NOAA has received report of a gray whale stranded along the coast of Kodiak. The report came in late yesterday to NOAA’s Office of Law Enforcement Kodiak Office and the Sun’aq Tribe of Kodiak, a NOAA marine mammal stranding partner.
This is the third dead gray whale reported this year in Alaska, along with a carcass reported beached on the Copper River Delta and another in Turnagain Arm.
Necropsies were performed on the first two whales. The Kodiak whale is located along the rocky shore below a steep cliff and considered inaccessible for a necropsy.
It is not unusual to have 2-3 gray whale strandings in Alaska by this time of the year. NOAA Fisheries is monitoring the situation closely because of the unusually high number of gray whale deaths along the West Coast of North America this year. To date, at least 60 dead gray whales have been found from Mexico to Alaska this year.
Gray whales make one of the longest annual migrations of any mammal, traveling up to 10,000 miles round-trip, between winter nursing lagoons in Mexico to summer feeding grounds in the Arctic. They are primarily bottom feeders that consume a wide range of invertebrates, such as amphipods–a small shrimp-like creature.

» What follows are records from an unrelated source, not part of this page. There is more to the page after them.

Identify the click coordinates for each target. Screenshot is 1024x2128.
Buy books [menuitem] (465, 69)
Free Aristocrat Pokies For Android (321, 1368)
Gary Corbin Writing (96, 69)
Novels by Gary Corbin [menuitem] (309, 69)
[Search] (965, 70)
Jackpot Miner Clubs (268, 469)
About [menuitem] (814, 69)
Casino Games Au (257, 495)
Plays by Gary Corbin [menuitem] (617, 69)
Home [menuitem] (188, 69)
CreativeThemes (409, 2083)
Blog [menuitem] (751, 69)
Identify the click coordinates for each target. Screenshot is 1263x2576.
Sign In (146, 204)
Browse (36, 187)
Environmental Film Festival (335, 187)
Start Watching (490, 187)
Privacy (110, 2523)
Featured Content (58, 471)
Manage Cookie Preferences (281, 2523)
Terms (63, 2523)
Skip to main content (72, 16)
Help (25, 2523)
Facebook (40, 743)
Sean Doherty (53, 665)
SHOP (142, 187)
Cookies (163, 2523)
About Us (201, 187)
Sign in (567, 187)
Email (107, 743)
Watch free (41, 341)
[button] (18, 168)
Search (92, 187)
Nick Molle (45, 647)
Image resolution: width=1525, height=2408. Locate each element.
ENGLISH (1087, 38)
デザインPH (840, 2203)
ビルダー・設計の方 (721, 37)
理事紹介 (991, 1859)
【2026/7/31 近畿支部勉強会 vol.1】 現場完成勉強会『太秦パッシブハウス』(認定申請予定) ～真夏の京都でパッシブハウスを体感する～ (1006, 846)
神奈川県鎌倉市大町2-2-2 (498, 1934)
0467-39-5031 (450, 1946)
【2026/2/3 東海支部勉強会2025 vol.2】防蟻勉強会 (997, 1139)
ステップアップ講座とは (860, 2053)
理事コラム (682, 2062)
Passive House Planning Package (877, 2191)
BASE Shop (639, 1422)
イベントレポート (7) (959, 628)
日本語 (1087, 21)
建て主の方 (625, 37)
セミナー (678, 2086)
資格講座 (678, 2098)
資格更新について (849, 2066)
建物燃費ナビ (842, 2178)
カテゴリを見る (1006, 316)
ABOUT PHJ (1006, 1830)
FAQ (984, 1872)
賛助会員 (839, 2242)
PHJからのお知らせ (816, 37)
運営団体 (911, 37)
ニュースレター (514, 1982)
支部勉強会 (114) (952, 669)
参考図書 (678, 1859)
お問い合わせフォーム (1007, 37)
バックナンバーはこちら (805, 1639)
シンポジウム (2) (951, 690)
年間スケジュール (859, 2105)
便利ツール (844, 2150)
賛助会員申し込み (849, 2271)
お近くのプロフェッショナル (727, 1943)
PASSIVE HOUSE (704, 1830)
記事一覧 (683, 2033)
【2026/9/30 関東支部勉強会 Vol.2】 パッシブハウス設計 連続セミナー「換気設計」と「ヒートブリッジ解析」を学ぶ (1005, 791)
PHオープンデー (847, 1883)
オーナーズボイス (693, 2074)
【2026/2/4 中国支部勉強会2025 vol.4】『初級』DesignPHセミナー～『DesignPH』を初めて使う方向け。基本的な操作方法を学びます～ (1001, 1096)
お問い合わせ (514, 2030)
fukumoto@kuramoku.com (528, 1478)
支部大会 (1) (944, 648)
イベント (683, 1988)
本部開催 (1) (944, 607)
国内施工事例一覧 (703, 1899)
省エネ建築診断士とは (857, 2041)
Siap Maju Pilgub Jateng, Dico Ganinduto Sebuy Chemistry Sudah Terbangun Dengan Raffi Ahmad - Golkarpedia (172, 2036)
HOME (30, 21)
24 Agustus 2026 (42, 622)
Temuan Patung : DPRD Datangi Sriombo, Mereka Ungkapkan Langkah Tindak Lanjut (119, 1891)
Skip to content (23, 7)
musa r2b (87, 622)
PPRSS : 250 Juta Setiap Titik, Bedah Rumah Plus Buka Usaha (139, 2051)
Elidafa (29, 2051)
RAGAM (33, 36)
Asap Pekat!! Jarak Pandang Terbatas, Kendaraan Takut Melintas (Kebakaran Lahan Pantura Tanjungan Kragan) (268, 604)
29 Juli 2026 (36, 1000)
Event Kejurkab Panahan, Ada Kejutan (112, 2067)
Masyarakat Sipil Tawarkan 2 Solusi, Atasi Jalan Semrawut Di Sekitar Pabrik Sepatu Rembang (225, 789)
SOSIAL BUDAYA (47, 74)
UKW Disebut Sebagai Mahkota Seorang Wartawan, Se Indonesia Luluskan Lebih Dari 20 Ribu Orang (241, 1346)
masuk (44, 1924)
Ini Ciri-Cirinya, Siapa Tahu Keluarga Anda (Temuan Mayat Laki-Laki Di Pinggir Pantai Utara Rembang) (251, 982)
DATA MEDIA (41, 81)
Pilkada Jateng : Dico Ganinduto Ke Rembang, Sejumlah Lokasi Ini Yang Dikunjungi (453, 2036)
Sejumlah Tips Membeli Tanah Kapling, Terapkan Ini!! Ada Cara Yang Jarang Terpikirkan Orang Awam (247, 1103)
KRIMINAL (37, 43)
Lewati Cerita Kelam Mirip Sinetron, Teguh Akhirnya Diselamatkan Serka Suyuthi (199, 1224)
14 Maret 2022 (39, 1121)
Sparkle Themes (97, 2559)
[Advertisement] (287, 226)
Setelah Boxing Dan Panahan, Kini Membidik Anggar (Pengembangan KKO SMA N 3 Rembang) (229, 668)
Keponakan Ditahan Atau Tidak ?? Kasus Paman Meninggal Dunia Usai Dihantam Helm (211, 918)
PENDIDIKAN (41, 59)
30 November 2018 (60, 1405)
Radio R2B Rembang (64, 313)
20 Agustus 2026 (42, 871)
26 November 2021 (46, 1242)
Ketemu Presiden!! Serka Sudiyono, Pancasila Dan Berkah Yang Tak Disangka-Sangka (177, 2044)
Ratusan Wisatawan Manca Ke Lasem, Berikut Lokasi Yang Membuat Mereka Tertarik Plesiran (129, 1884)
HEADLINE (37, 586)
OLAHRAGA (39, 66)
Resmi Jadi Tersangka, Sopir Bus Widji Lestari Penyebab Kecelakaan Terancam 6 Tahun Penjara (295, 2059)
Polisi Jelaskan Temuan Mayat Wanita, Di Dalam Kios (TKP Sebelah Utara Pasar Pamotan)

North Pacific gray whales can grow to about 49 feet long and weigh approximately 90,000 pounds. Removed from the Endangered Species list in 1994, they currently number about 27,000.
NOAA wants to remind members of the public that it is illegal to take parts from dead marine mammals.
If you see dead, injured, or stranded marine mammal in Alaska, immediately report it to NOAA’s Alaska Marine Mammal Stranding Network: 877-925-7773.